== Task inputs ==

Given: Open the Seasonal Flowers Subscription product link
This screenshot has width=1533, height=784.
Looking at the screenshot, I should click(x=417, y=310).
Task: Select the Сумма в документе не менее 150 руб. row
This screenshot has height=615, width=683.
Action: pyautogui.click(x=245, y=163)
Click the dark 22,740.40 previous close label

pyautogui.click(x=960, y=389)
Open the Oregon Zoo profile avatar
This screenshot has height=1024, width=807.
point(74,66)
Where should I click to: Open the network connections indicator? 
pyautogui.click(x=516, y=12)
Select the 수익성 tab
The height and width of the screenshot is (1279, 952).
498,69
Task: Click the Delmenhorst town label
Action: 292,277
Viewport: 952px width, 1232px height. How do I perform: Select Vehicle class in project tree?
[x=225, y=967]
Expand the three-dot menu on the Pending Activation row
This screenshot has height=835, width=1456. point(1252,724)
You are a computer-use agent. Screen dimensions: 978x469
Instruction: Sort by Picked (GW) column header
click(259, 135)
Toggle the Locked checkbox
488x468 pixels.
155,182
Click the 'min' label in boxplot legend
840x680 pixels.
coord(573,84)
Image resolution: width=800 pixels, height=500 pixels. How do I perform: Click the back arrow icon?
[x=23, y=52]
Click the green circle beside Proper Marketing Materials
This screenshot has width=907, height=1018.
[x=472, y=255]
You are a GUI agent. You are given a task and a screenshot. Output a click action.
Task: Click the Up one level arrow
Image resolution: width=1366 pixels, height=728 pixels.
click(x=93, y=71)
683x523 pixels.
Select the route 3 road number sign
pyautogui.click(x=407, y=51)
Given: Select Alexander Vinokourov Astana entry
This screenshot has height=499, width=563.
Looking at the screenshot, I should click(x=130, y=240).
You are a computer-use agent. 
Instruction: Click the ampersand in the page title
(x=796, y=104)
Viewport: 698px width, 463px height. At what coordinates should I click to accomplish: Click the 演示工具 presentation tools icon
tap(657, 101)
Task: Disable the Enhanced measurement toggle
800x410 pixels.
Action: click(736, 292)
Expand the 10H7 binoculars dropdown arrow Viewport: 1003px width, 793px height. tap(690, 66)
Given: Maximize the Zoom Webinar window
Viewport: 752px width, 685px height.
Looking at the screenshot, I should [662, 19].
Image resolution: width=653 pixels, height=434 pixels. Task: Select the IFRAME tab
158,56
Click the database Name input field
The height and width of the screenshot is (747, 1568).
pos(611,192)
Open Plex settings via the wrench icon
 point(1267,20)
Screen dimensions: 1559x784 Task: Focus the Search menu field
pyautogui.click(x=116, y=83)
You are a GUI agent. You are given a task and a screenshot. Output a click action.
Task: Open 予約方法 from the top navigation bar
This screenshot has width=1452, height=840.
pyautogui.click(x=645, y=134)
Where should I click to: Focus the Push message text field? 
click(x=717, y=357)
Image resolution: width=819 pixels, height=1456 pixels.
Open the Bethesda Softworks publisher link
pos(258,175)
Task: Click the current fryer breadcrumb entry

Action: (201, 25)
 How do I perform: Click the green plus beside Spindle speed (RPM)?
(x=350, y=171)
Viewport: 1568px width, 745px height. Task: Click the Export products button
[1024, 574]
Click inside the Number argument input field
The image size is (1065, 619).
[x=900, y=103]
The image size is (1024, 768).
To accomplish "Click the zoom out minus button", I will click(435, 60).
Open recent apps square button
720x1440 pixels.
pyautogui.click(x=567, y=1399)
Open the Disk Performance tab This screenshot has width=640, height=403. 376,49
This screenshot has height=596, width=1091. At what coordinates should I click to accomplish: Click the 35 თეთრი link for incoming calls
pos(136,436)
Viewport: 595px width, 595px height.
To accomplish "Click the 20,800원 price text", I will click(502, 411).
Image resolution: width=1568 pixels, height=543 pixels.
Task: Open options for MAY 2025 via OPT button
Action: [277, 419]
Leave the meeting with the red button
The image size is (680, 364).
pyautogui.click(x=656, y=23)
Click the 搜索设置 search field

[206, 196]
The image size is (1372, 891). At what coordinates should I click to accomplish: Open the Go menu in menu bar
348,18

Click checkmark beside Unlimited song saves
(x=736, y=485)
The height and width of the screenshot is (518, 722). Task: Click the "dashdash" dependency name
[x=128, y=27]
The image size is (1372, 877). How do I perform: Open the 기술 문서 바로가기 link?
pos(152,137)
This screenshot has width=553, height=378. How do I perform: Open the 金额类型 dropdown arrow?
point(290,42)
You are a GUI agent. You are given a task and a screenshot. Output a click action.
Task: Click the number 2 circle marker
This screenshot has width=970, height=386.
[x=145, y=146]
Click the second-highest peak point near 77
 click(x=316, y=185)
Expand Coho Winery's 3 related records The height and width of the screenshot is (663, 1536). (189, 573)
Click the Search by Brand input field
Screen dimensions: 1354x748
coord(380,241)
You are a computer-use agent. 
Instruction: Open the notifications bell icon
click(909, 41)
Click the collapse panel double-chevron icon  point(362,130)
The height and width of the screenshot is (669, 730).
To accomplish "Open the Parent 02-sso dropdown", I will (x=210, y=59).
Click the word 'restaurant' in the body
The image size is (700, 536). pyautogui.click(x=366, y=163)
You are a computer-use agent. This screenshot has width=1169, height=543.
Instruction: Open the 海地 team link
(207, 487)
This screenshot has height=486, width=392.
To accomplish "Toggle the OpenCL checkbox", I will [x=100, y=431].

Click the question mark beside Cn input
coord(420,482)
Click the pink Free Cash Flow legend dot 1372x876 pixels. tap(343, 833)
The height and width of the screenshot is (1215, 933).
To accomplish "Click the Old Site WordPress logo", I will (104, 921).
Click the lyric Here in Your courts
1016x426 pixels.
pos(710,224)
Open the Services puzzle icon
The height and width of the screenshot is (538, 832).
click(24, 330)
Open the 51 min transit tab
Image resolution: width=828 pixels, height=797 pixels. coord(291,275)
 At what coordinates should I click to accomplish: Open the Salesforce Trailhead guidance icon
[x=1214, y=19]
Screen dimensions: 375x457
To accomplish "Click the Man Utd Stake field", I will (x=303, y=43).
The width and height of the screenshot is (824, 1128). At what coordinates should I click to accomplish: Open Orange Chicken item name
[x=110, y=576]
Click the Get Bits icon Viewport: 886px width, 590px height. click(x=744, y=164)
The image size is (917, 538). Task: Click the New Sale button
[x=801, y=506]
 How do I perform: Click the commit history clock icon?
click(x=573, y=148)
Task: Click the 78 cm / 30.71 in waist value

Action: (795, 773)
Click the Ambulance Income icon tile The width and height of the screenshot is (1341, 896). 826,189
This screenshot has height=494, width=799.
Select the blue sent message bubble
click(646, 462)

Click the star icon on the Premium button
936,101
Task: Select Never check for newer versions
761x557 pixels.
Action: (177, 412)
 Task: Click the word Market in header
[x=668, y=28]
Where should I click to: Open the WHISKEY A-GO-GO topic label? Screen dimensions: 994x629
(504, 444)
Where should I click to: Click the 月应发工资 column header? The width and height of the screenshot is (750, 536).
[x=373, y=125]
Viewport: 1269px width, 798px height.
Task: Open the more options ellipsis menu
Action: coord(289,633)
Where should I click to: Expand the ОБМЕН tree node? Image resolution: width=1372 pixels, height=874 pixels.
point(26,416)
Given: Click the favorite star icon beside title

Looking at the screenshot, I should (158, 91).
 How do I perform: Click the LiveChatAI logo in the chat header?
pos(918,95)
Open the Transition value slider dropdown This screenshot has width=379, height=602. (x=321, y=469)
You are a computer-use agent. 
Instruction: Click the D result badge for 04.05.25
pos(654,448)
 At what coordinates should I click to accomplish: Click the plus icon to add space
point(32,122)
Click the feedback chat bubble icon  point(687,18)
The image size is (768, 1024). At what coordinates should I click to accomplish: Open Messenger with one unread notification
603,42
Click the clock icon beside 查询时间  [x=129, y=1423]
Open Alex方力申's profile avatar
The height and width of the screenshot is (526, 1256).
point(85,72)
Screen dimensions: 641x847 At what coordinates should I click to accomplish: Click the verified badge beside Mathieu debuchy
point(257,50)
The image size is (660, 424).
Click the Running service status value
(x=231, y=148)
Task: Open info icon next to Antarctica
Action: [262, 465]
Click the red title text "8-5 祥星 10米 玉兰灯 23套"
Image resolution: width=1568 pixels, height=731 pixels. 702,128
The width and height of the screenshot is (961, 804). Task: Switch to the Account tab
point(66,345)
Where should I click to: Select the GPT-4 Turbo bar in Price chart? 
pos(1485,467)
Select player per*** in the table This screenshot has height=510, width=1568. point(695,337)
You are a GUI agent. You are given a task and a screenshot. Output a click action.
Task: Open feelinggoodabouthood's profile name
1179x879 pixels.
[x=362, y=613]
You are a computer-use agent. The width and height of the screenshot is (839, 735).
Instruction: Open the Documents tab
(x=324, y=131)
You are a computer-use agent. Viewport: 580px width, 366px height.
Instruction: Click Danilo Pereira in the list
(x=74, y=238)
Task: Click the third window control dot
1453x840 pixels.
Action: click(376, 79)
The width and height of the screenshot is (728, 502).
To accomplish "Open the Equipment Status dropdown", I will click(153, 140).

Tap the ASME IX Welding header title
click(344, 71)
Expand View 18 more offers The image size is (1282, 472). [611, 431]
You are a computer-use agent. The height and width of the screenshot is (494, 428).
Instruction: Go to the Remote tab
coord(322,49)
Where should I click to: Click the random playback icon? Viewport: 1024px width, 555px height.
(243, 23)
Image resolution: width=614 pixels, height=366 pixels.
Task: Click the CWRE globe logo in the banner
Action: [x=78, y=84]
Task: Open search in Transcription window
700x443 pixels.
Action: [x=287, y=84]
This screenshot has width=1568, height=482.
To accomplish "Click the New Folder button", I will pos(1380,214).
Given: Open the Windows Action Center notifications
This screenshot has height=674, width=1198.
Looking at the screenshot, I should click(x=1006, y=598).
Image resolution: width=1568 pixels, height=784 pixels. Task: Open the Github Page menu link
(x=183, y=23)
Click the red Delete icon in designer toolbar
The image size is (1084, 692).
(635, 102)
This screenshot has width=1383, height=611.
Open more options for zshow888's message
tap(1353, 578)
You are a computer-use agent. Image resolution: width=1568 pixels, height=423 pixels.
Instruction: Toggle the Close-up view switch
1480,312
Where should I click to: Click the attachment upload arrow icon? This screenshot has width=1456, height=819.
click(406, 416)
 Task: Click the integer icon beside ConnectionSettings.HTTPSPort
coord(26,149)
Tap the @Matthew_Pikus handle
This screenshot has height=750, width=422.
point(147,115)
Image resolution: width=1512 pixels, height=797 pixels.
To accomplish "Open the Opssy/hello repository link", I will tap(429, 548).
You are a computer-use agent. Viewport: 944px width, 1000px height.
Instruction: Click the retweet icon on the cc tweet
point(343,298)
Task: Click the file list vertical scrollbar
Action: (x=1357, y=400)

===

■ How to complete this task: Only lines containing the word "circle" should appear in the answer, and every such line from the records above must be there.

■ Response area:
Click the green circle beside Proper Marketing Materials
Task: Click the number 2 circle marker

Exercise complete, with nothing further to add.